Roles, Podcasts, Radioshows ??

  1. MusicBrainz features happen because people continually request them - so the official answer is "yes, we could see these things..."
  2. Podcasts are a modern version of radioshows.
  3. Do we have to have a use for data in order for it to be in MB?
  4. Does anybody keep podcasts around? Yes.
  5. Is this merely a task for creating style guidelines or do we need to write code to make it happen?
  6. We can easily make a new release group type, just need to work out how we name it and what we associate with it
  7. Anything with is published as audio is ok for MusicBrainz
  8. To Do: Need to add it to the style guidelines for NGS for podcasts and radioshows
  9. Roles: Will be done with classical.

Facts vs. Collections

  1. Covered somewhat with the discussion that we want to keep track of facts; things that happened in the past, we don't want things that are going to happen
  2. Collections could be expressed as facts, but ratings and tags cannot be expressed as facts
  3. Porting collections from the current server? Keeping it mostly the same.

Tagging Tags

  1. In lieu of genres, we should have a flag we can attach to certain tags to show it is representative of a genre
  2. Classifications for tags, maybe? Tag categories?
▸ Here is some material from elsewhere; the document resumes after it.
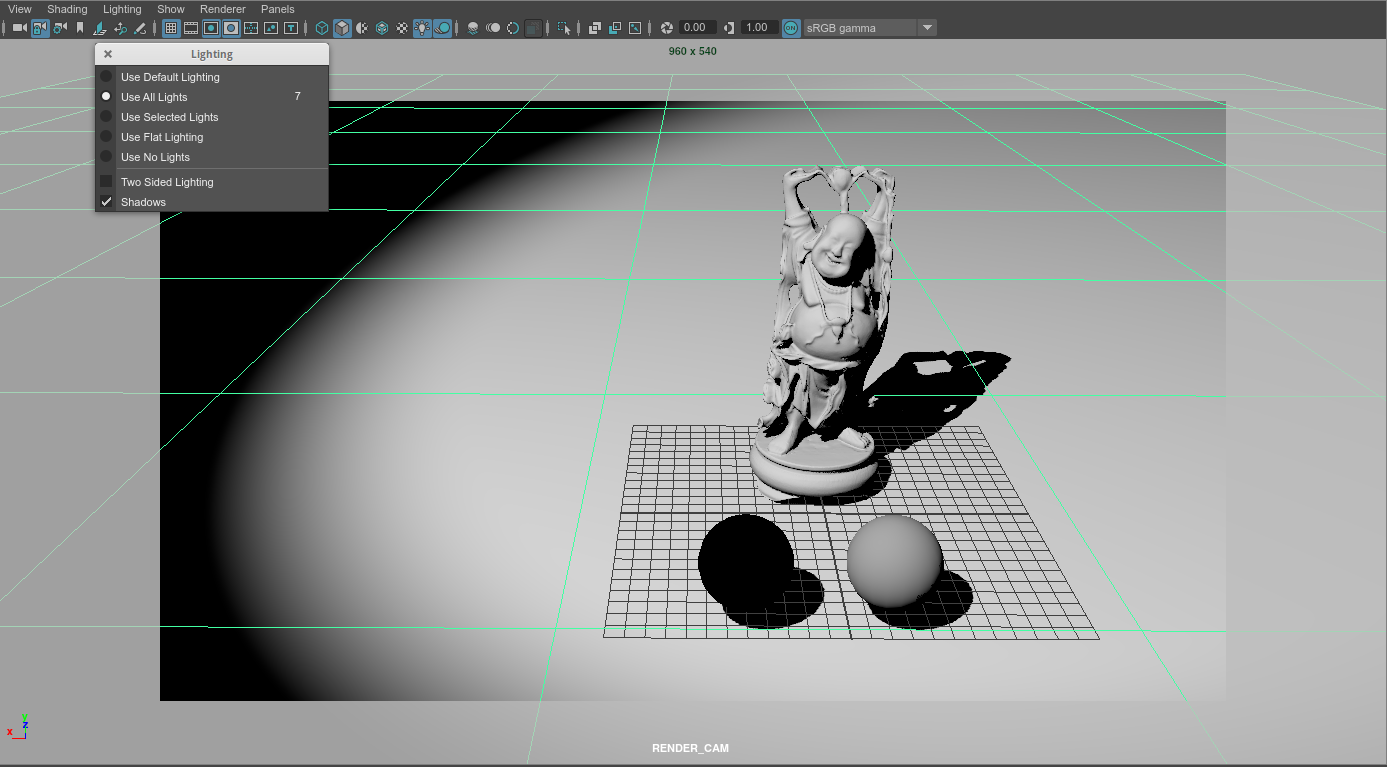Click the Bookmarks icon in toolbar

tap(81, 28)
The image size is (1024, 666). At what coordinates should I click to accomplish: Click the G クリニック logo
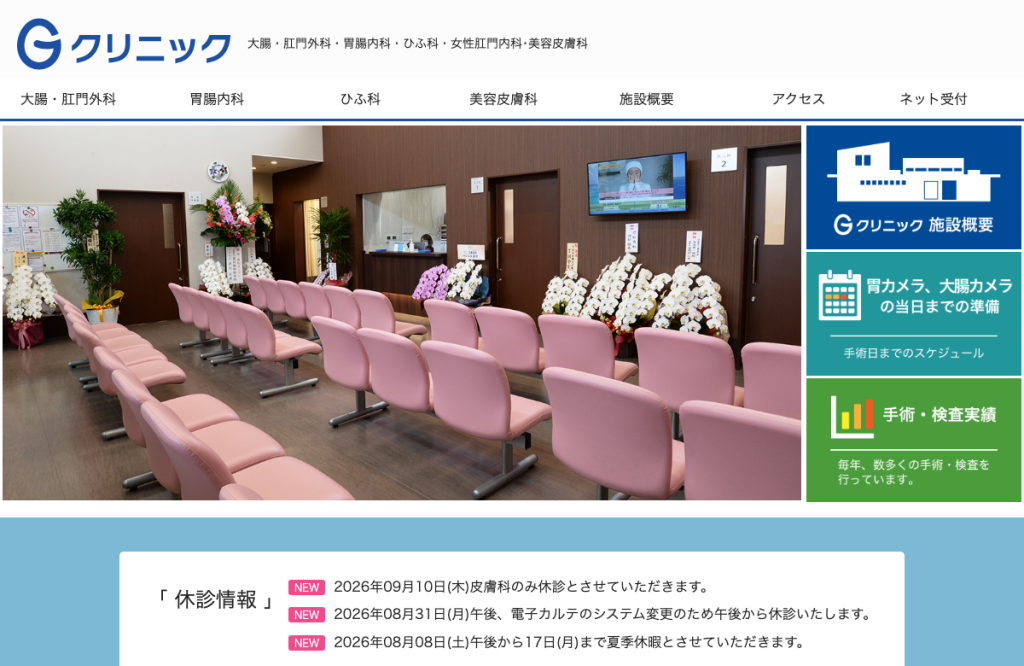tap(123, 44)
Meta-tags?
  3. How would it help?
  4. Would like to get better documentation on how to develop for MB and gather more information on tags
  5. Not a high priority, we'll revisit later
  6. There will not be a tag submission limiting in the new web service
  7. The first issue we need to solve is getting people to start tagging things more, define the communal
  8. Remove frictions, get more tagging capabilities, make it more visible, revisit at the next summit

Long-Term Plan

  1. Rob wants a headsup display of information about music
  2. "We're in the business of knowing where information about music can be found." - Rob
  3. Start a ConcertBrainz project under the MetaBrainz foundation as a separate project?
  4. We need a more complete and concise mission statement - Rob needs to think about this when he's less tired.